## Work to complete
Count the lines in the records that contain the word "Puppy", and reply with that number alone.

------ Data shown ------

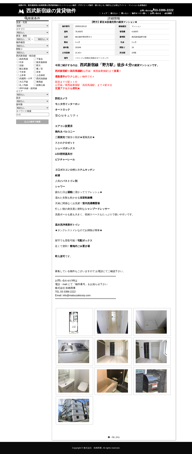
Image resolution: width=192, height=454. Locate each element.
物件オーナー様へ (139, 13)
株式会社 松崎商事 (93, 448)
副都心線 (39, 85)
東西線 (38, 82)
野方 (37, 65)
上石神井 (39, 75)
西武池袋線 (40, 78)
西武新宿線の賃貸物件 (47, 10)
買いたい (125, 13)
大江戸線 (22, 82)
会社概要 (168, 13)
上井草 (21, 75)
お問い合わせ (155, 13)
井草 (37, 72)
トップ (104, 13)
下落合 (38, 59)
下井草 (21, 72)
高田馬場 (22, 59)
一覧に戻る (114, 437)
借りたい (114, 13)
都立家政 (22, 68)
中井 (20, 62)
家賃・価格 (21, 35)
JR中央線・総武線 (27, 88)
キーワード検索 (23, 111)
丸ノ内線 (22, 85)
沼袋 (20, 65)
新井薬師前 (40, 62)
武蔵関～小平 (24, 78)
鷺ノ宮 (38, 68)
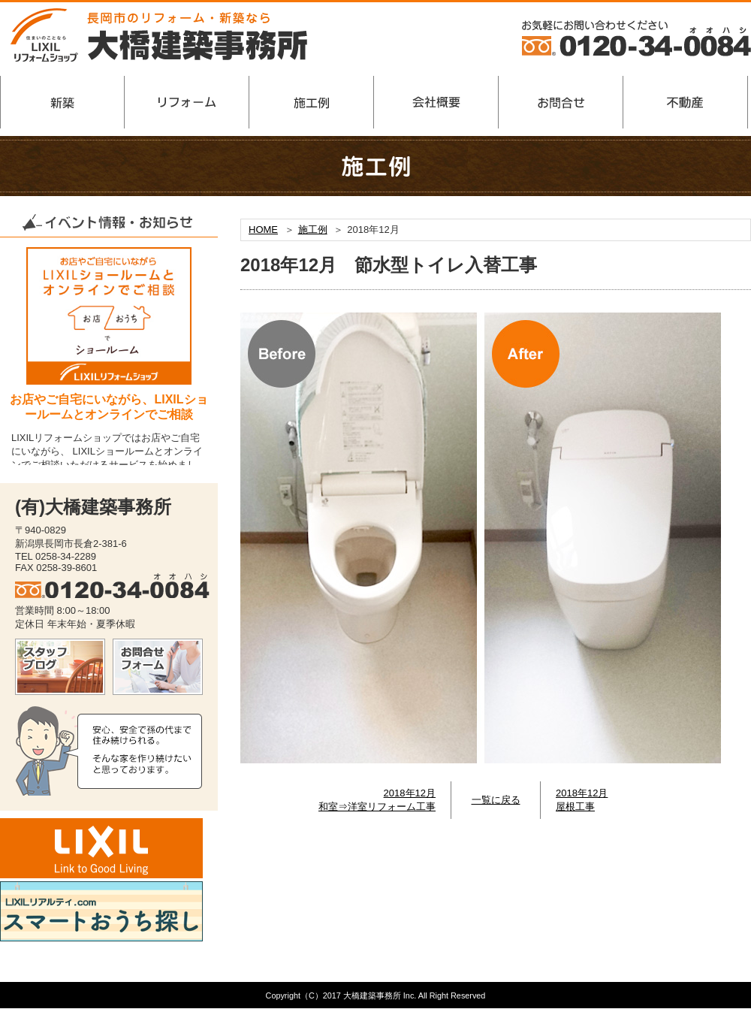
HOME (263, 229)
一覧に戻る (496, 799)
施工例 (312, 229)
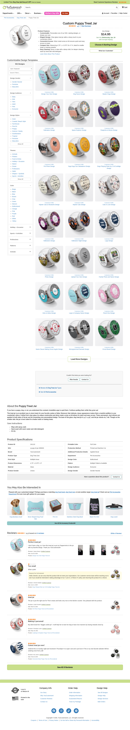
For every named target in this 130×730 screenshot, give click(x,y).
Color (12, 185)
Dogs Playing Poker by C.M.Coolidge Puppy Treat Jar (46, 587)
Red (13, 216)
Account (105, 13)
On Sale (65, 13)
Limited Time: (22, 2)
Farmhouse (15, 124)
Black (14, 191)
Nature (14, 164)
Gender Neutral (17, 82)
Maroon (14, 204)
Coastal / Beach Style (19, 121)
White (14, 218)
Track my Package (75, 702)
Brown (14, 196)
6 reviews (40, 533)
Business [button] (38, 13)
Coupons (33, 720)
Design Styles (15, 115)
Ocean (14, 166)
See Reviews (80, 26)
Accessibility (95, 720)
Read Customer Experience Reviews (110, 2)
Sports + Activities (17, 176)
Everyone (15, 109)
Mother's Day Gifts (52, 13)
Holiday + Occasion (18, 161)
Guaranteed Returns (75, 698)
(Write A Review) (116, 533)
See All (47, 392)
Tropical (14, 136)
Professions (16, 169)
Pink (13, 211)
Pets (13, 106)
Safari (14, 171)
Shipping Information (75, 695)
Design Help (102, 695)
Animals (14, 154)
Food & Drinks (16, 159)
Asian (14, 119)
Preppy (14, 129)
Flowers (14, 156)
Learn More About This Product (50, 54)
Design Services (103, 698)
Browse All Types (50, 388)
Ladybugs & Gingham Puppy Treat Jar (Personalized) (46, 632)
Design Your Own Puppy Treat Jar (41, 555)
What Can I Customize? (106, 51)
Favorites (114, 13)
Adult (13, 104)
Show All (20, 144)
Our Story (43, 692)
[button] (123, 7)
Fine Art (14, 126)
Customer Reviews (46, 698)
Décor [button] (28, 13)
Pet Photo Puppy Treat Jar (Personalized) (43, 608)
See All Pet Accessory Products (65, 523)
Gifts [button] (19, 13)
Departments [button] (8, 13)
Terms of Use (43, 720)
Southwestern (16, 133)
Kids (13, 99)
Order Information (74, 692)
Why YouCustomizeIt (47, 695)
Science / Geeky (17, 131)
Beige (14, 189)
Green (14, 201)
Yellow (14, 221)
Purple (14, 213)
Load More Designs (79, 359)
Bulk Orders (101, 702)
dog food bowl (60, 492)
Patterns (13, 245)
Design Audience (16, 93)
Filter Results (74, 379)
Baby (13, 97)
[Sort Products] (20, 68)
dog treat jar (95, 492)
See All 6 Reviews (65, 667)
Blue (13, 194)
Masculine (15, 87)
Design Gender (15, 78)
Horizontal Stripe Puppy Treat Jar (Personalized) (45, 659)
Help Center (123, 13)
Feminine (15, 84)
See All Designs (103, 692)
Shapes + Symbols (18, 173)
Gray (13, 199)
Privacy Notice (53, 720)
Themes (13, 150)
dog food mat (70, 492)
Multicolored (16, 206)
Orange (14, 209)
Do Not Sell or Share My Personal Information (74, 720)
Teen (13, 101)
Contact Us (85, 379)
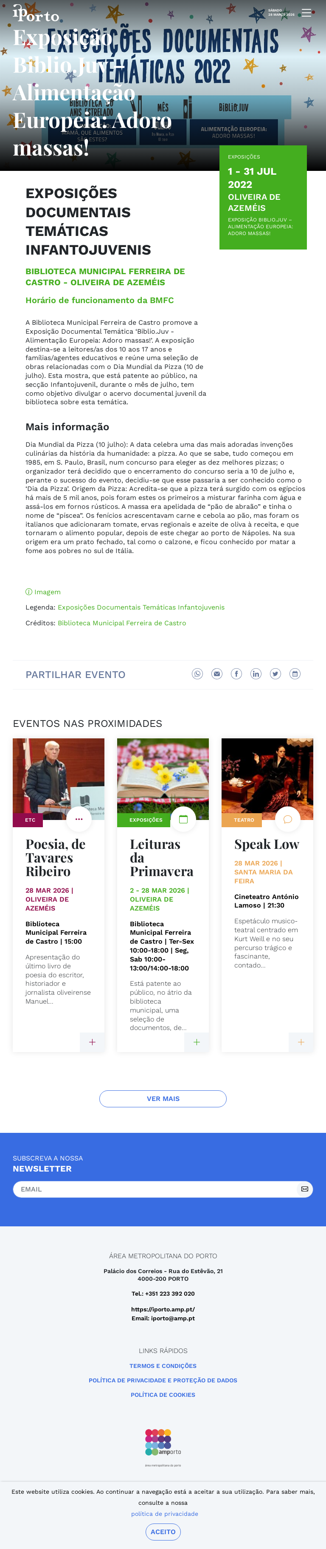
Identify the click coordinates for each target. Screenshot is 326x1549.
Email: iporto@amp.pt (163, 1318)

------
------ Data shown ------

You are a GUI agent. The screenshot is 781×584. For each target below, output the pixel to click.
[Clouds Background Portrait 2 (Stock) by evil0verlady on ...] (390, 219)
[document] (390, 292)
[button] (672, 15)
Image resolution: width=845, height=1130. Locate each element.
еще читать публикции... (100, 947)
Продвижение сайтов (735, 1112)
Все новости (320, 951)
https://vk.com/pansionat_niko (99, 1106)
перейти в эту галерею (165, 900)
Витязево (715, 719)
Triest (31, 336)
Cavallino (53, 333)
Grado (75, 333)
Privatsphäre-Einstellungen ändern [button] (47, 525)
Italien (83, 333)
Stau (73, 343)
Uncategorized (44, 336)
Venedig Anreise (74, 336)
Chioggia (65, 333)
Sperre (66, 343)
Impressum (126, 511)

------
------ Data shown ------

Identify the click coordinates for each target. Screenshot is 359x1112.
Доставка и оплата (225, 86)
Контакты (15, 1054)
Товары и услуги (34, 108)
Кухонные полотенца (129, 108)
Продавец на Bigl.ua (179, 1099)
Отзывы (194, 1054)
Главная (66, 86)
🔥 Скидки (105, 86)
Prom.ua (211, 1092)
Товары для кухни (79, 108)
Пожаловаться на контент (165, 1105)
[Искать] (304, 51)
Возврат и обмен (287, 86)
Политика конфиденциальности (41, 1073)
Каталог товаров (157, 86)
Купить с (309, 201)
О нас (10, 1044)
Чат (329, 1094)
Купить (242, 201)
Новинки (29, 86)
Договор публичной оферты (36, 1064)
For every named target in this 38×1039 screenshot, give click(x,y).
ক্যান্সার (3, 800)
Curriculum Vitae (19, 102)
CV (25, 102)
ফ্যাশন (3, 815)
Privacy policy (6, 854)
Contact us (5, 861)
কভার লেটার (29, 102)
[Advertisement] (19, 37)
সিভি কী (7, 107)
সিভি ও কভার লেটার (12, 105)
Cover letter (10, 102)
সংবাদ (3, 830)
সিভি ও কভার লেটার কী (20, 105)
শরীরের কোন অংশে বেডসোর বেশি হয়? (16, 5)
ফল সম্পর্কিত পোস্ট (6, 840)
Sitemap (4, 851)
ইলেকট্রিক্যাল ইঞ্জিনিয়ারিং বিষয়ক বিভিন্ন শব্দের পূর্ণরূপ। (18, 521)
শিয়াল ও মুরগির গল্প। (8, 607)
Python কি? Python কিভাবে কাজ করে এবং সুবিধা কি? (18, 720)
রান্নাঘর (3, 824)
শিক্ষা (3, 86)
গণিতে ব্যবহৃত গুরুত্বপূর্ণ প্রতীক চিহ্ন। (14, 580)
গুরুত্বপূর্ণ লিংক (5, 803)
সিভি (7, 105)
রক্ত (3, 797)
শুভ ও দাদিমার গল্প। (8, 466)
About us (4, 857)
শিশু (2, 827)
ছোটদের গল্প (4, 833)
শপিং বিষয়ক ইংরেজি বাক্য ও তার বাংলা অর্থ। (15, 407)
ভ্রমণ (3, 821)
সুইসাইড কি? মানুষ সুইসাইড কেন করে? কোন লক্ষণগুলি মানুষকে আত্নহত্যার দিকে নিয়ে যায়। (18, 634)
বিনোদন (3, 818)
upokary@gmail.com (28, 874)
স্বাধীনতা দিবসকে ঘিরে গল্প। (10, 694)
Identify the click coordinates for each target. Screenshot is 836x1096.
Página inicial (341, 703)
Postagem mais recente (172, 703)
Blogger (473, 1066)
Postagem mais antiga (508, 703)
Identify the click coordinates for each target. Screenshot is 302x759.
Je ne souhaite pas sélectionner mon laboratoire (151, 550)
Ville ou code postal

------

## Written reply
5